[ 01 ]

812 84 0
                                    

Tak terasa kini Lia sudah duduk di bangku kelas tiga sekolah menangah atas. Yang berarti sebentar lagi ia akan menyelesaikan sekolah dan lanjut ke jenjang universitas.

Lia sudah punya cita-cita sedari kecil ingin menjadi hakim. Ia ingin mewujudkan cita-cita almarhum ibunda yang belum dicapai sebelum meninggal empat tahun lalu.

Selama masa SMA,Lia sama sekali belum merasakan yang namanya pacaran. Jangankan pacaran,menyukai seseorang pun tak pernah.

Dan itu semua karena Jaemin. Sahabat kecilnya.

Hidup selama sebelas tahun dengan Jaemin tidak terlalu menyenangkan seperti yang Lia bayangkan.

Jaemin selalu bertindak semaunya. Selalu mengekang Lia,mengawasi Lia,seolah-olah hidup Jaemin hanya tentang Lia saja.

Karena janji itu.

Janji sialan itu yang mengekang Lia.

"Gue gak ngerti jalan pikir Jaemin,Ji. Lagian kan,itu cuma janji anak-anak. Masa iya Jaemin mau ngintilin gue mulu?" Curhat Lia pada teman sebangkunya,Yeji.

"Tapi kayaknya dia beneran serius sama janji itu,Ya"

"Maksudnya?"

"Bukan maksud gimana-gimana nih,Ya. Tapi perasaan gue,Jaemin itu agak 'aneh'. Iya nggak sih?" Yeji berucap ragu-ragu.
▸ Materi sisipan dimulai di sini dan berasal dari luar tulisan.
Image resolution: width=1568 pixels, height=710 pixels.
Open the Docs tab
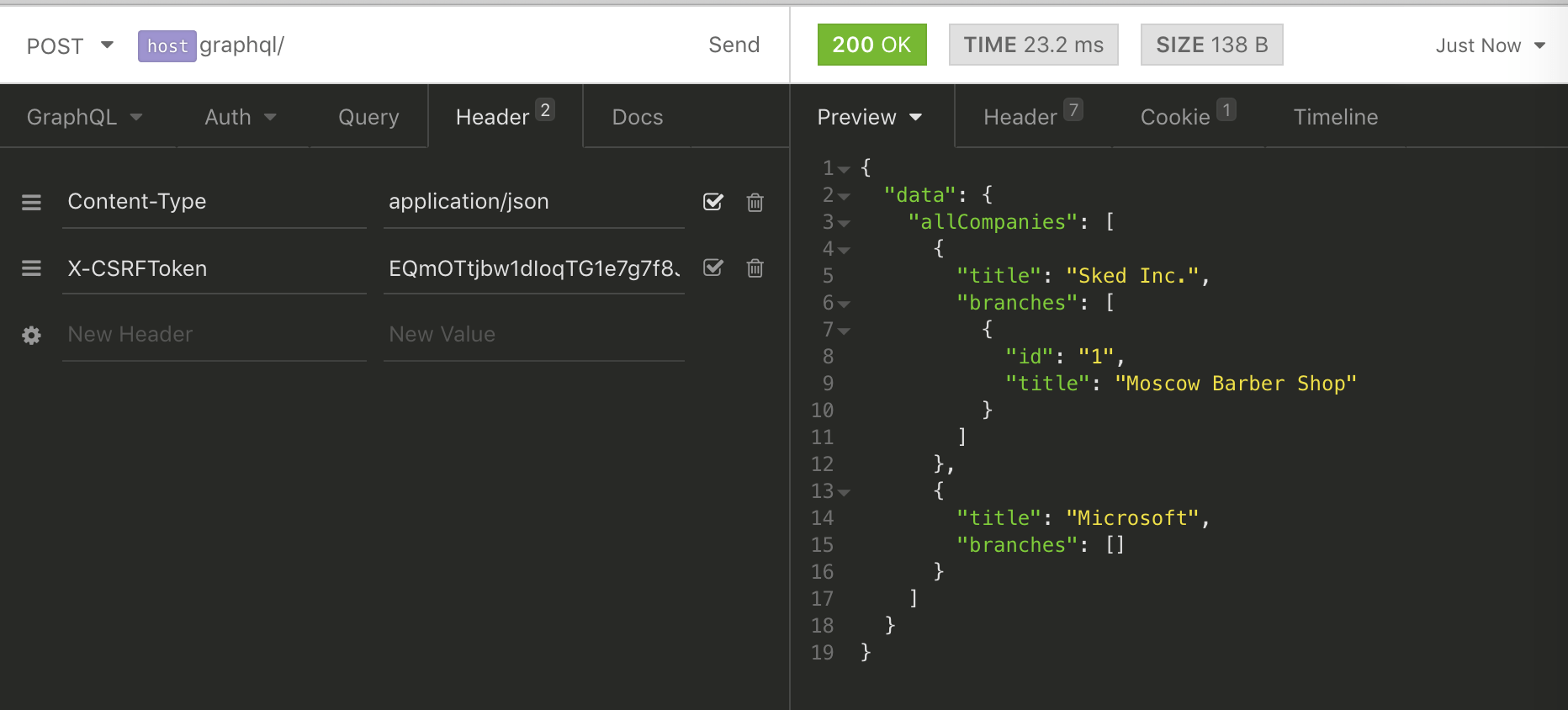coord(637,117)
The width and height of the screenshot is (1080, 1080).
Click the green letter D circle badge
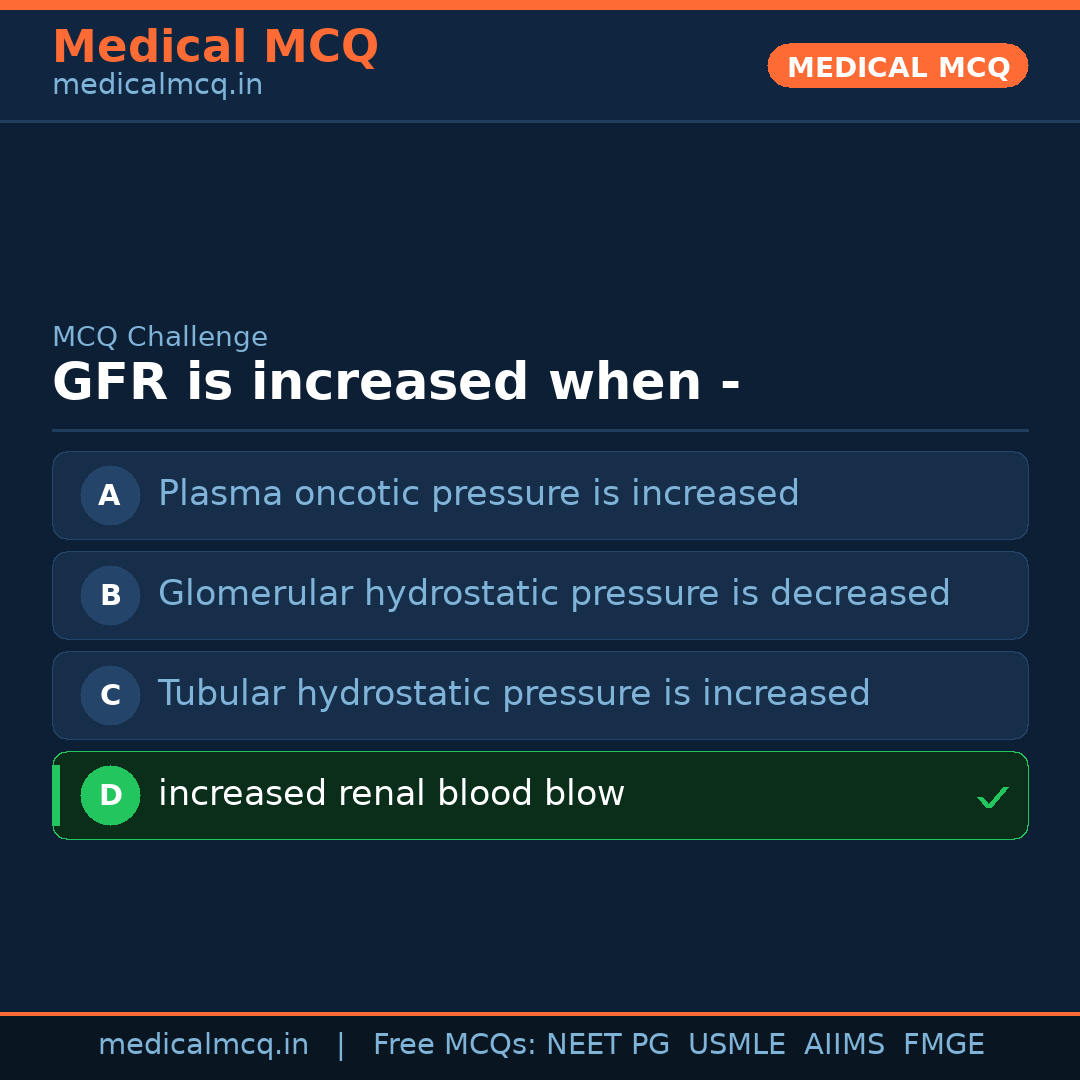click(x=110, y=795)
"Emang!Dia beneran freak gitu!"

"Bukan aneh itu yang gue maksud,tapi si Jaemin–"

"Wah,lagi ngobrol ya?"

Yeji dan Lia kompak menoleh kearah ambang pintu kelas.

Mereka melihat Jaemin di sana sedang bersandar di pintu dengan senyumnya.

Senyum menyeramkan.

"Kayaknya gue ganggu,yaudah nanti aja–"

"Enggak kok,udah selesai Jaem!" Yeji tiba-tiba berdiri dan berseru pada Jaemin.

Mengabaikan Lia yang menatap Yeji protes.

"Oh oke," Jaemin balas tersenyum.

"Gue ke kantin ya,laper," pamit Yeji lalu ia berlari keluar kelas.

Setelah Yeji pergi,Jaemin berjalan mendekat kearah Lia lalu duduk di bangku yang tadi diduduki Yeji.

"Udah makan?" Tanya Jaemin berbasa-basi.

"Lo liat sendiri tadi gue di kantin ngapain"

Jaemin tersenyum,lagi.

"Lo risih ya,deket gue terus?"

Iya,risih banget Jaem!Kenapa lo baru sadar sekarang?!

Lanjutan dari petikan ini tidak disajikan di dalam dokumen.